Art en grève se proposait d’expliquer cette situation par le statut spécifique des artistes qui les empêche de se définir comme des productrices et de défendre efficacement leurs droits. Avant toute chose, il fallait donc populariser une façon de se désigner qui avait déjà été employée dans le monde anglo-saxon mais dont l’usage n’était pas courant en France. Les collectifs à l’origine de l’appel ont ainsi cherché à diluer la figure de l’artiste dans le grand ensemble des « travailleuses de l’art » qui englobe « toute personne exerçant une activité dans ce champ ». Sur ce plan au moins, la lutte a porté ses fruits puisque l’expression est désormais en circulation dans la plupart des organisations politiques et syndicales de transformation sociale.

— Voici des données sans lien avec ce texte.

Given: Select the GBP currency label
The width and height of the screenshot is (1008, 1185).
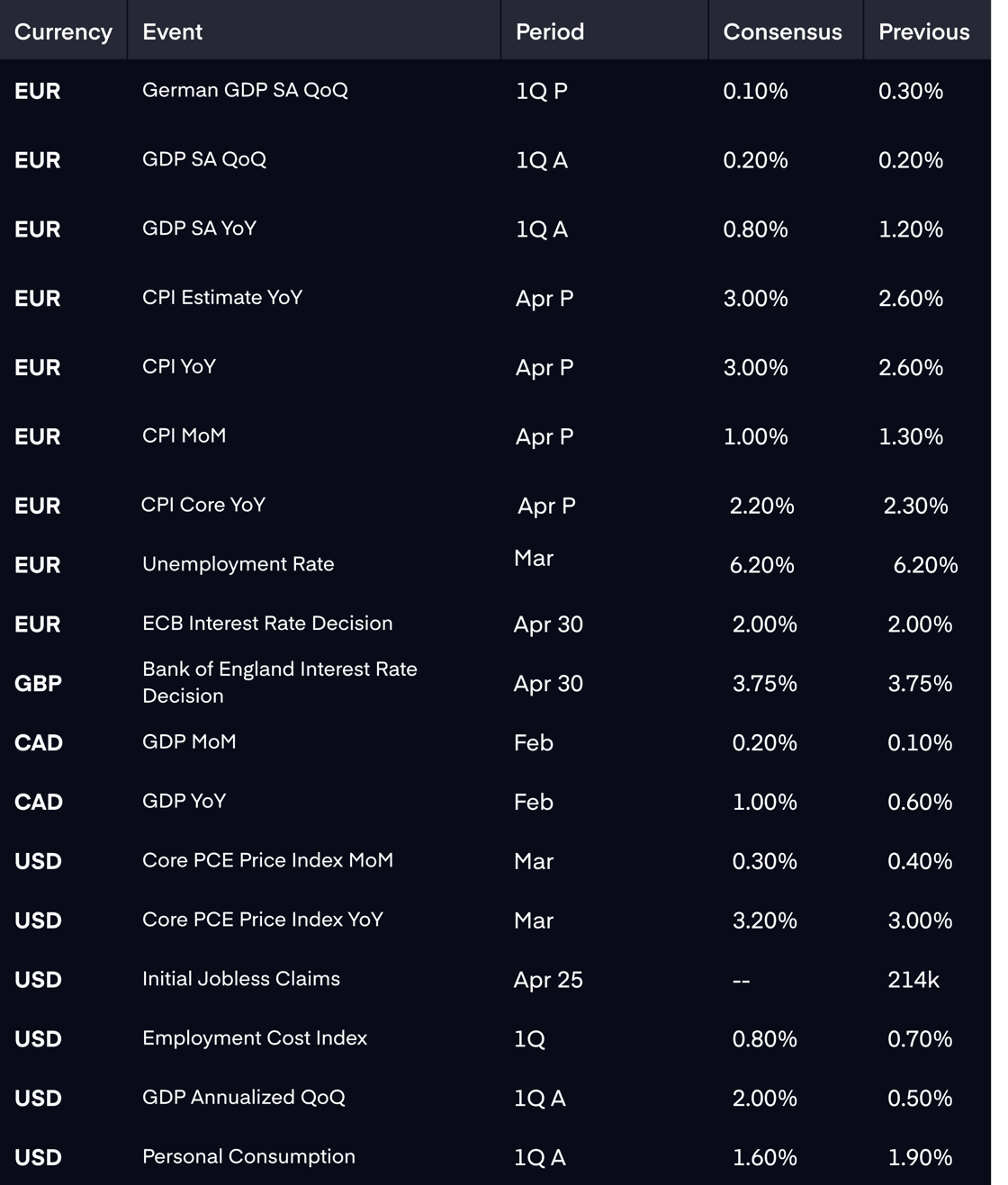Looking at the screenshot, I should (38, 684).
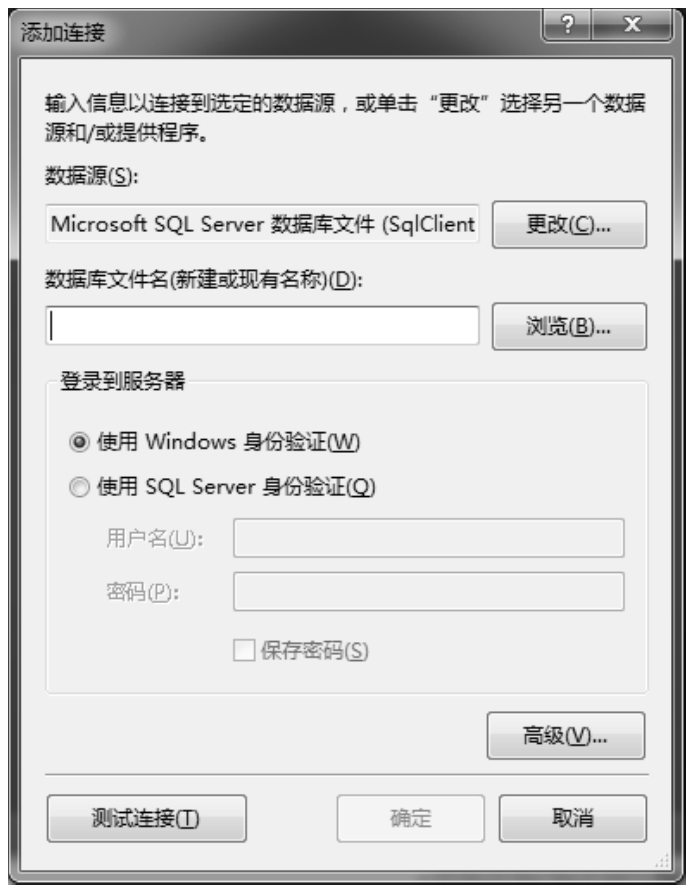
Task: Cancel the dialog via 取消
Action: 573,818
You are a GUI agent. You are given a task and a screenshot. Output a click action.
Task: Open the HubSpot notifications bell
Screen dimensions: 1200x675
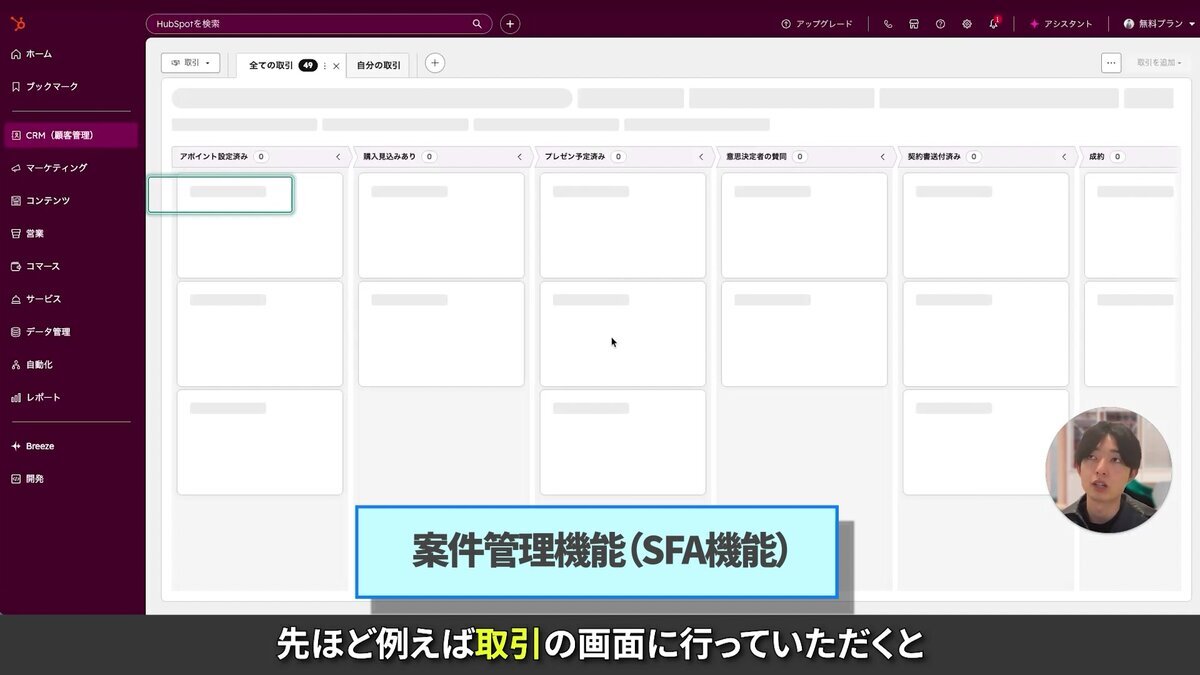994,23
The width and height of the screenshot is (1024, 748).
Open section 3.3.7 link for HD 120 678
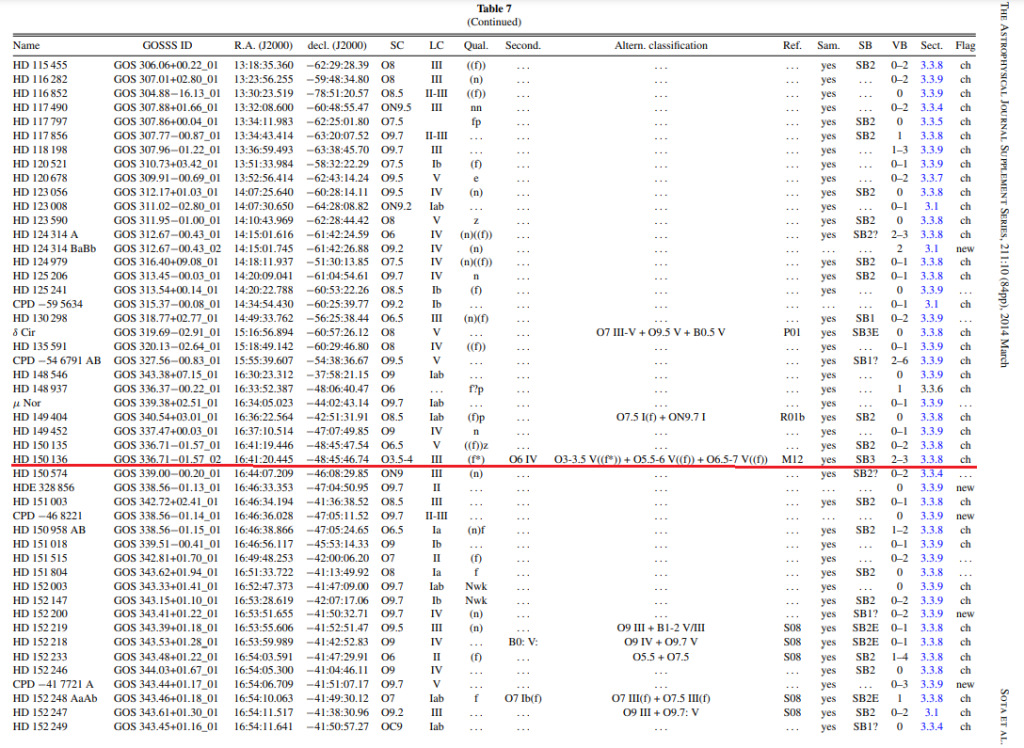click(931, 177)
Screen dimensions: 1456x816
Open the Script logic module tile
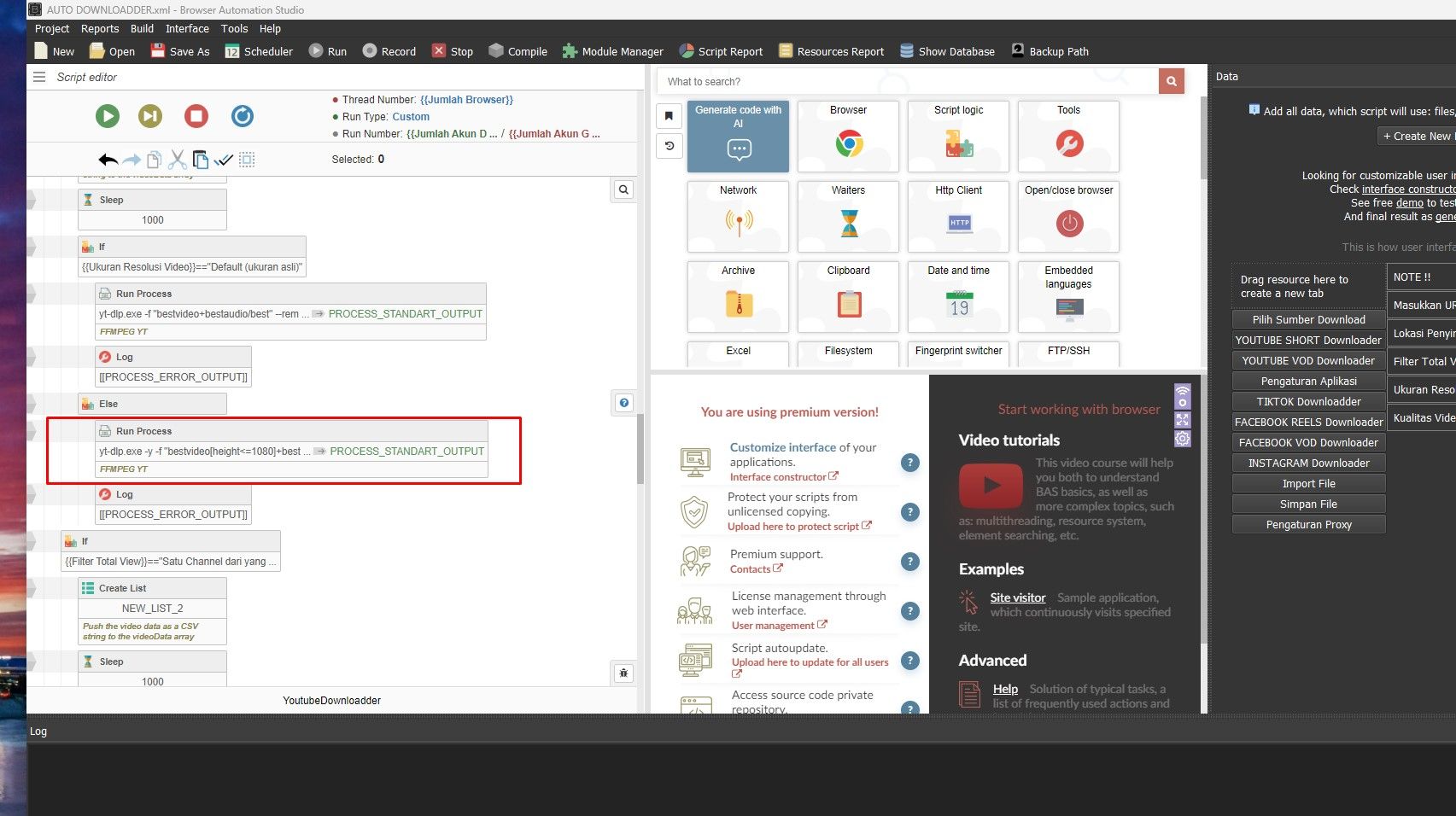tap(958, 137)
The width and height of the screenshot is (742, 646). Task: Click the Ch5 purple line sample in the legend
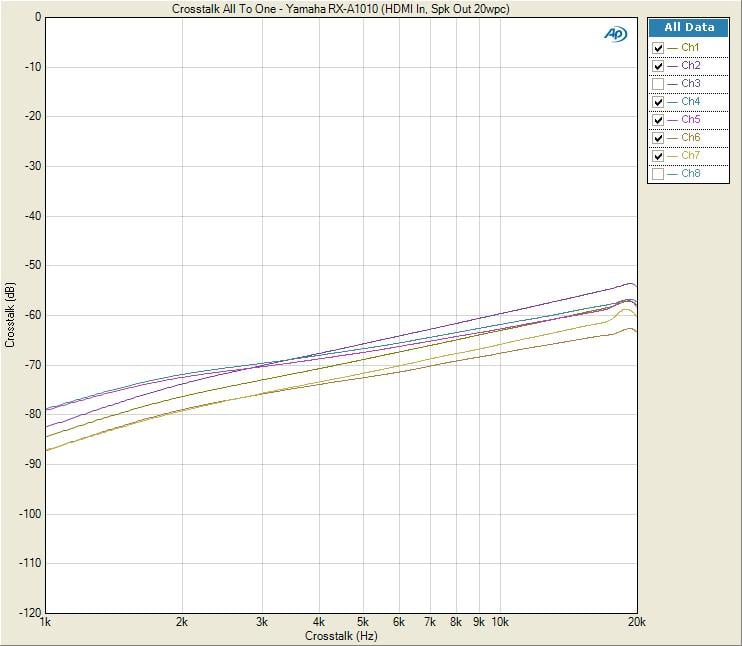coord(672,120)
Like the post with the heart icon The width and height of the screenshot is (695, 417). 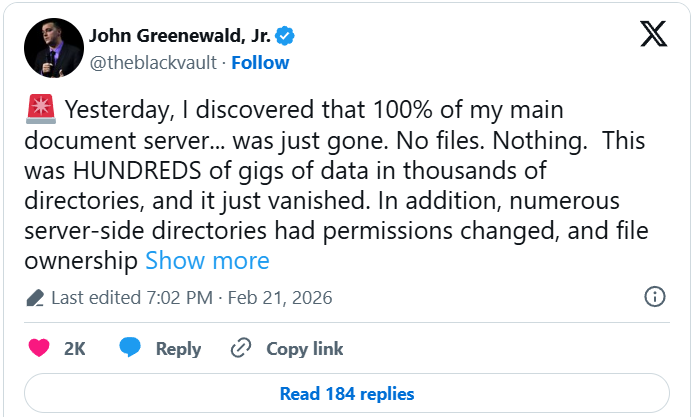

Cette appellation, assurément polysémique, devait encore trouver un débouché dans l’action. La chose était loin d’être entendue pour le sous-ensemble des artistes, symbole du rejet du travail, dont la modeste énergie militante était plutôt tournée vers le code de la propriété intellectuelle. Art en grève devait donc donner une assise matérielle à la catégorie de travailleuse de l’art en appelant toutes les professionnelles du secteur à rejoindre les salarié·es dans la défense d’une institution interprofessionnelle de socialisation du salaire. Quoique d’aspect technique, ce point était au cœur de la stratégie du mouvement puisqu’il permettait d’expérimenter un postulat (« nous sommes toutes des travailleuses ») à la faveur d’une lutte fédératrice. En même temps, l’appel incitait les créatrices à « faire reconnaître [leurs] activités comme productrices de valeur économique ». C’est là sans doute que se sont manifestées les premières contradictions d’une initiative dont le but implicite était de poser l’horizon d’un « au-delà de l’emploi » via le droit politique au salaire[20]. Nous reviendrons sur ce point.

Car en effet, Art en grève appelait moins à lutter pour une bonne rémunération des activités artistiques qu’à s’engager aux côtés des différentes composantes du salariat pour bloquer une réforme qui prévoyait de supprimer le droit au salaire des retraité·es. Son appel visait à convaincre les professionnelles des arts graphiques et plastiques qu’elles avaient « les mêmes intérêts que l’ensemble des travailleur·ses ». Cette affirmation valait également pour les créatrices qui sont en partie intégrées aux institutions du salariat.

Bien entendu, elles ne sont jamais payées en salaire, sauf cas exceptionnels. La structure de leurs revenus repose sur trois piliers :

1° Les droits d’auteur sur l’exploitation des œuvres reproductibles. La propriété littéraire et artistique fait de l’œuvre un patrimoine, acquis par un travail non quantifiable, qui produit une rente proportionnelle à son succès commercial.

2° Les honoraires qui rémunèrent la cession d’œuvres uniques et la vente de prestations périphériques à la création (ateliers, conférences, expositions, interventions en milieu scolaire, etc.) Payés sur facture, ils relèvent du travail indépendant.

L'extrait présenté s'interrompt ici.